**Task instructions:** In the data from the line with "Click the -1000 label on the color scale" to the line with "[x=418, y=483]", swap "Admin view" for "Editor view" and give back only those lines, with nothing else changed.

**Given data:**
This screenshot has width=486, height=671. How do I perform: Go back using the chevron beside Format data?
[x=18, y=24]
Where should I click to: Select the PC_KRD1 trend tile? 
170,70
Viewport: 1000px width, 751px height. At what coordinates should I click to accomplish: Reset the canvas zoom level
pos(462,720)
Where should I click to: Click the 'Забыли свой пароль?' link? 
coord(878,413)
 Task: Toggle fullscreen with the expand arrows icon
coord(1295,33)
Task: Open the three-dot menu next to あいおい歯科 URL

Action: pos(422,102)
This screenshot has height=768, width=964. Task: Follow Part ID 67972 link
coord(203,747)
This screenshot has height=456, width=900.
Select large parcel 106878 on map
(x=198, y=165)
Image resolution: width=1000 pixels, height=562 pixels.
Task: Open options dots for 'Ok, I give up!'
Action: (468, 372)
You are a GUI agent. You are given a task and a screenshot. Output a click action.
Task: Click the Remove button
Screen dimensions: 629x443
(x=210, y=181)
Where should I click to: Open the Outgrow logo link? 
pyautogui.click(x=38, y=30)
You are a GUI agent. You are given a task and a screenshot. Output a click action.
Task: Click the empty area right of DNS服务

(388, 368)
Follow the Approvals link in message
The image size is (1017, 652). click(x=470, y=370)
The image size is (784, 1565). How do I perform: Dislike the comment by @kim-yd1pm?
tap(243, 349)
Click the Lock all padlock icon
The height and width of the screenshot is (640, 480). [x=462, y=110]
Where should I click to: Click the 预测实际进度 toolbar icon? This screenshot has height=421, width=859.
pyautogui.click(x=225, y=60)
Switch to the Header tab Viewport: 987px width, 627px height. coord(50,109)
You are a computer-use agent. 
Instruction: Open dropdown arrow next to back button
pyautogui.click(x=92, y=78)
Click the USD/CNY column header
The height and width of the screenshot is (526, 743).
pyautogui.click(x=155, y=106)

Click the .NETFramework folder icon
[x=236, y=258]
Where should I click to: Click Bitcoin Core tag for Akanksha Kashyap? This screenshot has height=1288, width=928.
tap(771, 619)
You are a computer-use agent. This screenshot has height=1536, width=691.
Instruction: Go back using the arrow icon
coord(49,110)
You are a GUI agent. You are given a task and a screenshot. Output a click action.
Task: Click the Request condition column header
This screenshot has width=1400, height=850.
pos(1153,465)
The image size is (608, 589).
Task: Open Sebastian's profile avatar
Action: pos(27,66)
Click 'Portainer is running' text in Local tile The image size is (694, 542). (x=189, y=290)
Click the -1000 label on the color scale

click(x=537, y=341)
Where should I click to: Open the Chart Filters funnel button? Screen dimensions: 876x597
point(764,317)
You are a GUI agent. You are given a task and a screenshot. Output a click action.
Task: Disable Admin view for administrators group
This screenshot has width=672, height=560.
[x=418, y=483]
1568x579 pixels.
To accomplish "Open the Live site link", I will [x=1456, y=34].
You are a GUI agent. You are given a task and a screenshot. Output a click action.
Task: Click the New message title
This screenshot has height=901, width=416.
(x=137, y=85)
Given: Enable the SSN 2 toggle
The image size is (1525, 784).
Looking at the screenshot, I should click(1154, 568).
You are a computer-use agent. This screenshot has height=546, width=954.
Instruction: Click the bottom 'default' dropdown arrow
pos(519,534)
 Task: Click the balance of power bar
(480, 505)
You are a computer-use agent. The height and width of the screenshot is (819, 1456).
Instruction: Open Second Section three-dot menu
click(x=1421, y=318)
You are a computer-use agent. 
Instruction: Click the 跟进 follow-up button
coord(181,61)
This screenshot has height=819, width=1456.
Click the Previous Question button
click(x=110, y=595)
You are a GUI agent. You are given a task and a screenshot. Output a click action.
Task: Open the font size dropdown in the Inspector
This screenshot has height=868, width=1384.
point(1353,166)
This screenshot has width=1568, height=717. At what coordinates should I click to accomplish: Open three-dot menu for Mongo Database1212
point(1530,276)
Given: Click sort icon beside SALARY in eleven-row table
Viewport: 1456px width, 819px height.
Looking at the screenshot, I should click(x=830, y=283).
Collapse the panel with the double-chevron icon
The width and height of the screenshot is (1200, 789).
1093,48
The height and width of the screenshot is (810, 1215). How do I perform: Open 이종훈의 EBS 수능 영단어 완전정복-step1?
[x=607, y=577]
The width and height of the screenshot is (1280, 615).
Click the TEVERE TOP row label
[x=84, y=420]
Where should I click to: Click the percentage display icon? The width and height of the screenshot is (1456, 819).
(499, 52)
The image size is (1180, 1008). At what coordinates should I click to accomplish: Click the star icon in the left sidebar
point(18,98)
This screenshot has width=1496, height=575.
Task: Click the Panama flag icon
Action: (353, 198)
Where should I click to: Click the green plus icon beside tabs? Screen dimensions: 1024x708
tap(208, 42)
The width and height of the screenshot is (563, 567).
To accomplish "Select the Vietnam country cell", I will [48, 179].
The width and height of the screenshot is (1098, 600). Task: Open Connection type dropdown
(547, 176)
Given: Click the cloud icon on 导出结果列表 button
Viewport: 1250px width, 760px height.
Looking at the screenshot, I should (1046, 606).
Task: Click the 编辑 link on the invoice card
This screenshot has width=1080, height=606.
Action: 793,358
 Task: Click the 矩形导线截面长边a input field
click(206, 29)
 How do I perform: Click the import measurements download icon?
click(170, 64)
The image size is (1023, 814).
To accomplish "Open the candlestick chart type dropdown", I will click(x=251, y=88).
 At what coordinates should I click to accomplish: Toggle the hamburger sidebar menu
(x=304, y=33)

**Finished task:**
Click the -1000 label on the color scale

click(x=537, y=341)
Where should I click to: Open the Chart Filters funnel button? Screen dimensions: 876x597
point(764,317)
You are a GUI agent. You are given a task and a screenshot. Output a click action.
Task: Disable Editor view for administrators group
This screenshot has width=672, height=560.
[x=418, y=483]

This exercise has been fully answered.